**EXERCISE DESCRIPTION**
Output the records exactly, every one of them.

** RECORDS SHOWN follows **

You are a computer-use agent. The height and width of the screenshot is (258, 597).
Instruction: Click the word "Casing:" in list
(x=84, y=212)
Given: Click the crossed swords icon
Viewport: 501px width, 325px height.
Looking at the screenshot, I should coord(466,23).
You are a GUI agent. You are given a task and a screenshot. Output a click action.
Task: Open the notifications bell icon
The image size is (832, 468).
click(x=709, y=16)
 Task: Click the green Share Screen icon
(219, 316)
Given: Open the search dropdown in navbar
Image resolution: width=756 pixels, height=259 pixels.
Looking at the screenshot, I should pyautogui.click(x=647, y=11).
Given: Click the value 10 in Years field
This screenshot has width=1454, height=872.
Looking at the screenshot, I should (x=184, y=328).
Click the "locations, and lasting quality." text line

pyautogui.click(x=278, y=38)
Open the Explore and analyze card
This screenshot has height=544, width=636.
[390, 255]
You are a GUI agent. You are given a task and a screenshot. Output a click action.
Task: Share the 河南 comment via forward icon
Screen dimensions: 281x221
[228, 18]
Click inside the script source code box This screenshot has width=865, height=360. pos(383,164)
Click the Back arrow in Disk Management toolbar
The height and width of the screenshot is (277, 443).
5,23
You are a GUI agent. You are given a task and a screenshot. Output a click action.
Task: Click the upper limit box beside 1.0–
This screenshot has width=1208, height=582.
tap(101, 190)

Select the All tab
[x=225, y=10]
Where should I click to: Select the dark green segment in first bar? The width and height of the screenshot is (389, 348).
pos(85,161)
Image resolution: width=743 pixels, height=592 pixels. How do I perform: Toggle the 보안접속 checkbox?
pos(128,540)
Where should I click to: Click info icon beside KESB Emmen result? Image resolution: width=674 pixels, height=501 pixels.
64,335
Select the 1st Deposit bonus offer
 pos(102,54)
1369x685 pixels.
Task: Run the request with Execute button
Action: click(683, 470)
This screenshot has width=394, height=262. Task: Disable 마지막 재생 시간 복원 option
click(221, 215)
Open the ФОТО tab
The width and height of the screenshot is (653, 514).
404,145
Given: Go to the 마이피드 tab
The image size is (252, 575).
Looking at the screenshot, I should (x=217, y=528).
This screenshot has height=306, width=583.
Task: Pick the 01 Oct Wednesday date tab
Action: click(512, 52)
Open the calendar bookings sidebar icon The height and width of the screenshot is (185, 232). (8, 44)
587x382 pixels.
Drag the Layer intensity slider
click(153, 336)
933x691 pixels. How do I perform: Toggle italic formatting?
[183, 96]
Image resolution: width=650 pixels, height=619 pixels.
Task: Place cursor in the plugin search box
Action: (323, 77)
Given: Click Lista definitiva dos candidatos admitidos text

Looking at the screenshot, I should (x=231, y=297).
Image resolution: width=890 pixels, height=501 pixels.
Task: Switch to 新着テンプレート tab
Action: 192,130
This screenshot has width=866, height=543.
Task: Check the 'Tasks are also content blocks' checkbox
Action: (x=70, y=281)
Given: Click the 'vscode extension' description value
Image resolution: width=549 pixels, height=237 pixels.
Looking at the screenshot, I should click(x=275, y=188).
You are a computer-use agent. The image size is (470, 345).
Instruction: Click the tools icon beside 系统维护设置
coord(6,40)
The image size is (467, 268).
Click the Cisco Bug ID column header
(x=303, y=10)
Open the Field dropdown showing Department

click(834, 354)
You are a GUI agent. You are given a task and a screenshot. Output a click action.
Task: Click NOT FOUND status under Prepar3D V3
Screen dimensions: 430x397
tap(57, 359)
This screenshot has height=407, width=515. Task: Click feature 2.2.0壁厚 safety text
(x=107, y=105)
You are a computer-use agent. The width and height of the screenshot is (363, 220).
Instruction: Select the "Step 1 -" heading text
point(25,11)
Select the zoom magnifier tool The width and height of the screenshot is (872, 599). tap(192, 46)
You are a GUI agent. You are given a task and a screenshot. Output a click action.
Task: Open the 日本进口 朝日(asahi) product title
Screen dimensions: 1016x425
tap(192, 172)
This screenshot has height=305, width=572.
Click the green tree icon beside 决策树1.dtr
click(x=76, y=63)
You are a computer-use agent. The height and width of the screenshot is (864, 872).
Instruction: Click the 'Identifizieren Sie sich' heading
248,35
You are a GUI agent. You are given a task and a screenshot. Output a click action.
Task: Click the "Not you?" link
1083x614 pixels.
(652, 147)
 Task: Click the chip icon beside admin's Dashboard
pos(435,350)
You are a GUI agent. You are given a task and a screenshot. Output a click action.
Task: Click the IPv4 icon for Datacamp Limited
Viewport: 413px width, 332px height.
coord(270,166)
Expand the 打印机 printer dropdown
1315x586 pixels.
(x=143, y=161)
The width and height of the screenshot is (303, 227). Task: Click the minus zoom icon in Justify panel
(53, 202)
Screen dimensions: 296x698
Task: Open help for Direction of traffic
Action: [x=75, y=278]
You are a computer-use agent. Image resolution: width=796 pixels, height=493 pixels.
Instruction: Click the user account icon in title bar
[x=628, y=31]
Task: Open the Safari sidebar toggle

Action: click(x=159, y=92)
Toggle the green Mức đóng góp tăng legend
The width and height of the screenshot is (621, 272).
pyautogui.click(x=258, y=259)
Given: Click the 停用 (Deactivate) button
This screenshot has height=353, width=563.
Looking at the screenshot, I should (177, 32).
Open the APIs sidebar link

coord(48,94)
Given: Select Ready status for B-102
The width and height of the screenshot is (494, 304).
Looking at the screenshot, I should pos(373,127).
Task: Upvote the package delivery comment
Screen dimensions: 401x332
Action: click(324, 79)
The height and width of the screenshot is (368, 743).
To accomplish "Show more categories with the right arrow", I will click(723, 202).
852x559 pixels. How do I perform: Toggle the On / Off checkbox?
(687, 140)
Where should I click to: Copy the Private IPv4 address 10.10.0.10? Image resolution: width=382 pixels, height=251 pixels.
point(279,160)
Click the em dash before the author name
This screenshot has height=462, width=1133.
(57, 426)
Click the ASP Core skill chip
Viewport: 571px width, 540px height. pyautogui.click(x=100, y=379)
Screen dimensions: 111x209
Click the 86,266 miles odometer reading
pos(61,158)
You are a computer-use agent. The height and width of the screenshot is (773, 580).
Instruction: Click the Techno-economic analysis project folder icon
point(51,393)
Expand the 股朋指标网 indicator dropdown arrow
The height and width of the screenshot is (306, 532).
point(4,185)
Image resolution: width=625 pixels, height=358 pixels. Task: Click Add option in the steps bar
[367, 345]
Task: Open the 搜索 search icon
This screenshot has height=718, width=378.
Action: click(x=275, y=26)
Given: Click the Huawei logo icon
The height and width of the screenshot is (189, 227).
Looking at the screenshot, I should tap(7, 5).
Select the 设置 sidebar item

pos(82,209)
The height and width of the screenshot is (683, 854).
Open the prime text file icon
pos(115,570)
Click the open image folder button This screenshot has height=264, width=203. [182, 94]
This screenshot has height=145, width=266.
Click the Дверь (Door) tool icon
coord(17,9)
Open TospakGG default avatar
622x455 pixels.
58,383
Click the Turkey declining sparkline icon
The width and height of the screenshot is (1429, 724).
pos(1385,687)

** End of RECORDS SHOWN **

**WRITTEN SOLUTION**
You are a computer-use agent. The height and width of the screenshot is (258, 597).
Instruction: Click the word "Casing:" in list
(x=84, y=212)
Given: Click the crossed swords icon
Viewport: 501px width, 325px height.
Looking at the screenshot, I should coord(466,23).
You are a GUI agent. You are given a task and a screenshot. Output a click action.
Task: Open the notifications bell icon
The image size is (832, 468).
click(x=709, y=16)
 Task: Click the green Share Screen icon
(219, 316)
Given: Open the search dropdown in navbar
Image resolution: width=756 pixels, height=259 pixels.
Looking at the screenshot, I should pyautogui.click(x=647, y=11).
Given: Click the value 10 in Years field
This screenshot has width=1454, height=872.
Looking at the screenshot, I should (x=184, y=328).
Click the "locations, and lasting quality." text line

pyautogui.click(x=278, y=38)
Open the Explore and analyze card
This screenshot has height=544, width=636.
[390, 255]
You are a GUI agent. You are given a task and a screenshot. Output a click action.
Task: Share the 河南 comment via forward icon
Screen dimensions: 281x221
[228, 18]
Click inside the script source code box This screenshot has width=865, height=360. pos(383,164)
Click the Back arrow in Disk Management toolbar
The height and width of the screenshot is (277, 443).
5,23
You are a GUI agent. You are given a task and a screenshot. Output a click action.
Task: Click the upper limit box beside 1.0–
This screenshot has width=1208, height=582.
tap(101, 190)

Select the All tab
[x=225, y=10]
Where should I click to: Select the dark green segment in first bar? The width and height of the screenshot is (389, 348).
pos(85,161)
Image resolution: width=743 pixels, height=592 pixels. How do I perform: Toggle the 보안접속 checkbox?
pos(128,540)
Where should I click to: Click info icon beside KESB Emmen result? Image resolution: width=674 pixels, height=501 pixels.
64,335
Select the 1st Deposit bonus offer
 pos(102,54)
1369x685 pixels.
Task: Run the request with Execute button
Action: click(683, 470)
This screenshot has width=394, height=262. Task: Disable 마지막 재생 시간 복원 option
click(221, 215)
Open the ФОТО tab
The width and height of the screenshot is (653, 514).
404,145
Given: Go to the 마이피드 tab
The image size is (252, 575).
Looking at the screenshot, I should (x=217, y=528).
This screenshot has height=306, width=583.
Task: Pick the 01 Oct Wednesday date tab
Action: click(512, 52)
Open the calendar bookings sidebar icon The height and width of the screenshot is (185, 232). (8, 44)
587x382 pixels.
Drag the Layer intensity slider
click(153, 336)
933x691 pixels. How do I perform: Toggle italic formatting?
[183, 96]
Image resolution: width=650 pixels, height=619 pixels.
Task: Place cursor in the plugin search box
Action: (323, 77)
Given: Click Lista definitiva dos candidatos admitidos text

Looking at the screenshot, I should (x=231, y=297).
Image resolution: width=890 pixels, height=501 pixels.
Task: Switch to 新着テンプレート tab
Action: 192,130
This screenshot has width=866, height=543.
Task: Check the 'Tasks are also content blocks' checkbox
Action: (x=70, y=281)
Given: Click the 'vscode extension' description value
Image resolution: width=549 pixels, height=237 pixels.
Looking at the screenshot, I should click(x=275, y=188).
You are a computer-use agent. The image size is (470, 345).
Instruction: Click the tools icon beside 系统维护设置
coord(6,40)
The image size is (467, 268).
Click the Cisco Bug ID column header
(x=303, y=10)
Open the Field dropdown showing Department

click(834, 354)
You are a GUI agent. You are given a task and a screenshot. Output a click action.
Task: Click NOT FOUND status under Prepar3D V3
Screen dimensions: 430x397
tap(57, 359)
This screenshot has height=407, width=515. Task: Click feature 2.2.0壁厚 safety text
(x=107, y=105)
You are a computer-use agent. The width and height of the screenshot is (363, 220).
Instruction: Select the "Step 1 -" heading text
point(25,11)
Select the zoom magnifier tool The width and height of the screenshot is (872, 599). tap(192, 46)
You are a GUI agent. You are given a task and a screenshot. Output a click action.
Task: Open the 日本进口 朝日(asahi) product title
Screen dimensions: 1016x425
tap(192, 172)
This screenshot has height=305, width=572.
Click the green tree icon beside 决策树1.dtr
click(x=76, y=63)
You are a computer-use agent. The height and width of the screenshot is (864, 872).
Instruction: Click the 'Identifizieren Sie sich' heading
248,35
You are a GUI agent. You are given a task and a screenshot. Output a click action.
Task: Click the "Not you?" link
1083x614 pixels.
(652, 147)
 Task: Click the chip icon beside admin's Dashboard
pos(435,350)
You are a GUI agent. You are given a task and a screenshot. Output a click action.
Task: Click the IPv4 icon for Datacamp Limited
Viewport: 413px width, 332px height.
coord(270,166)
Expand the 打印机 printer dropdown
1315x586 pixels.
(x=143, y=161)
The width and height of the screenshot is (303, 227). Task: Click the minus zoom icon in Justify panel
(53, 202)
Screen dimensions: 296x698
Task: Open help for Direction of traffic
Action: [x=75, y=278]
You are a computer-use agent. Image resolution: width=796 pixels, height=493 pixels.
Instruction: Click the user account icon in title bar
[x=628, y=31]
Task: Open the Safari sidebar toggle

Action: click(x=159, y=92)
Toggle the green Mức đóng góp tăng legend
The width and height of the screenshot is (621, 272).
pyautogui.click(x=258, y=259)
Given: Click the 停用 (Deactivate) button
This screenshot has height=353, width=563.
Looking at the screenshot, I should (177, 32).
Open the APIs sidebar link

coord(48,94)
Given: Select Ready status for B-102
The width and height of the screenshot is (494, 304).
Looking at the screenshot, I should pos(373,127).
Task: Upvote the package delivery comment
Screen dimensions: 401x332
Action: click(324, 79)
The height and width of the screenshot is (368, 743).
To accomplish "Show more categories with the right arrow", I will click(723, 202).
852x559 pixels. How do I perform: Toggle the On / Off checkbox?
(687, 140)
Where should I click to: Copy the Private IPv4 address 10.10.0.10? Image resolution: width=382 pixels, height=251 pixels.
point(279,160)
Click the em dash before the author name
This screenshot has height=462, width=1133.
(57, 426)
Click the ASP Core skill chip
Viewport: 571px width, 540px height. pyautogui.click(x=100, y=379)
Screen dimensions: 111x209
Click the 86,266 miles odometer reading
pos(61,158)
You are a computer-use agent. The height and width of the screenshot is (773, 580).
Instruction: Click the Techno-economic analysis project folder icon
point(51,393)
Expand the 股朋指标网 indicator dropdown arrow
The height and width of the screenshot is (306, 532).
point(4,185)
Image resolution: width=625 pixels, height=358 pixels. Task: Click Add option in the steps bar
[367, 345]
Task: Open the 搜索 search icon
This screenshot has height=718, width=378.
Action: click(x=275, y=26)
Given: Click the Huawei logo icon
The height and width of the screenshot is (189, 227).
Looking at the screenshot, I should tap(7, 5).
Select the 设置 sidebar item

pos(82,209)
The height and width of the screenshot is (683, 854).
Open the prime text file icon
pos(115,570)
Click the open image folder button This screenshot has height=264, width=203. [182, 94]
This screenshot has height=145, width=266.
Click the Дверь (Door) tool icon
coord(17,9)
Open TospakGG default avatar
622x455 pixels.
58,383
Click the Turkey declining sparkline icon
The width and height of the screenshot is (1429, 724).
pos(1385,687)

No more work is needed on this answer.